Wednesday 17 April 2013

                 Motion Picture Academy Unveils Designs for Renzo Piano-Designed Museum

         

It’s surprising to think that Los Angeles - the home of the U.S film industry – doesn’t have a museum solely dedicated to its homegrown artform. However, all that is about to change should the Academy of Motion Pictures have their way.

Last Thursday, plans were unveiled for the long-touted Academy Museum of Motion Pictures, a new museum designed by Renzo Piano and native Los Angeleno architect Zoltan Pali, which will be located in the streamline-moderne Wiltshire May Company building at Wilshire Boulevard and Fairfax Avenue, on the campus of the Los Angeles County Museum of Art (LACMA).

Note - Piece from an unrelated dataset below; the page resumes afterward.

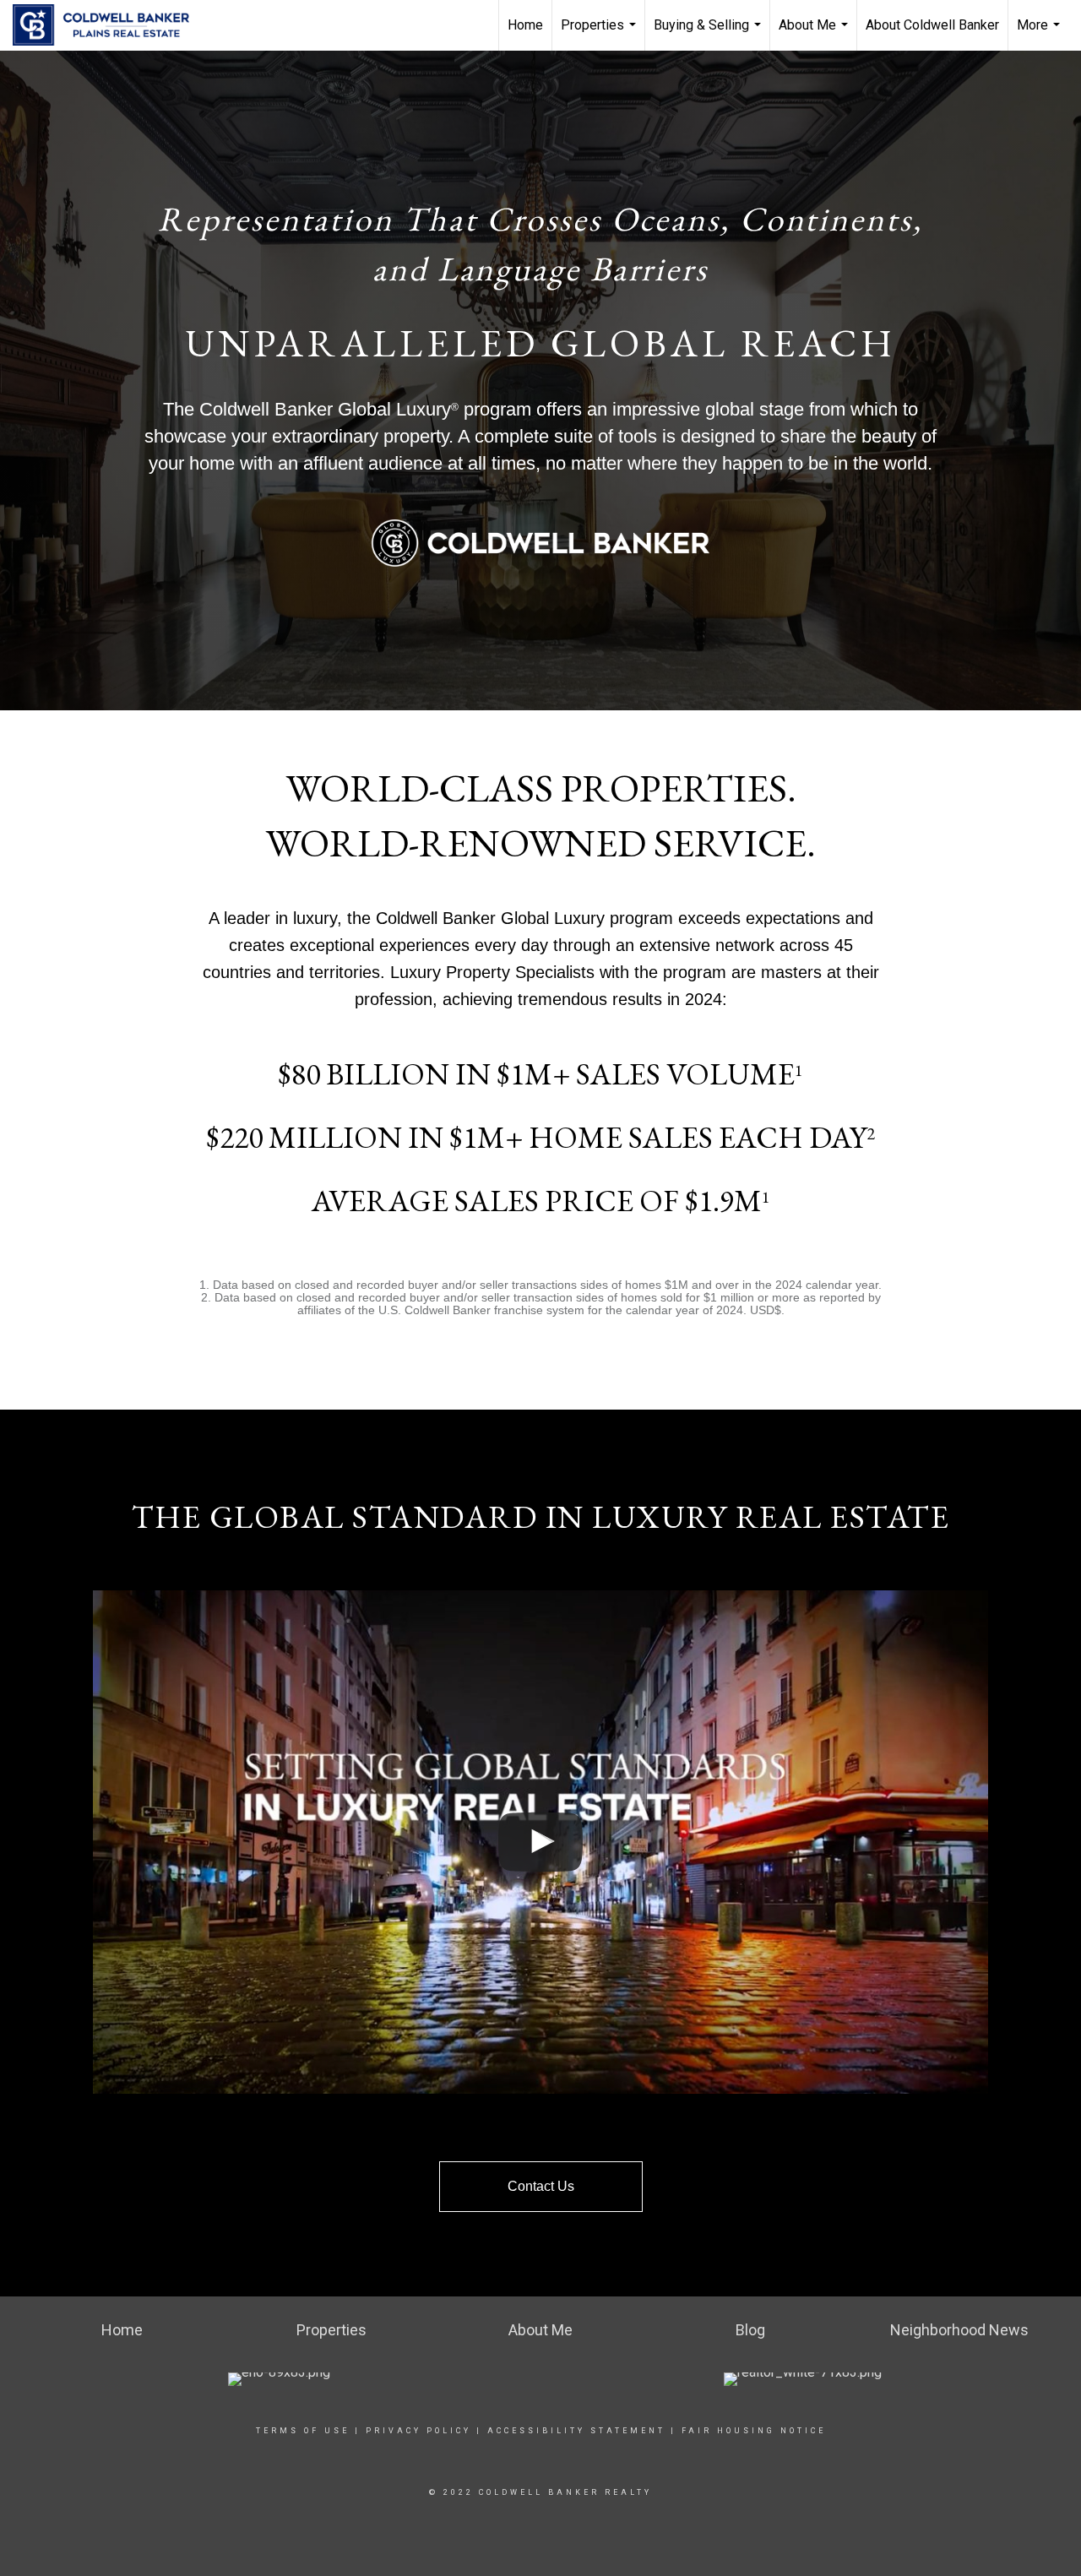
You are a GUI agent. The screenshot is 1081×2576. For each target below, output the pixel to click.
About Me (815, 34)
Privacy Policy (418, 2431)
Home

Although the designs are at an early stage, the released drawings propose to convert the historic building into a museum, while marrying it with a 140-foot-diameter glass dome.
 
 
But what about that dome? The new globe, dirigible, or soap-bubble, as Piano is wont to describe it, will be attached to the northern side of the building and will house a premiere-sized theatre underneath a glass-covered rooftop venue. Offering vistas stretching from the Hollywood sign to the Pacific Ocean, the terrace is slated to be L.A’s new go-to spot for ritzy receptions and industry events. While back on ground level, a wide public piazza will stretch underneath the dome and through the ground floor of the building, connecting the museum to the LACMA campus and the city.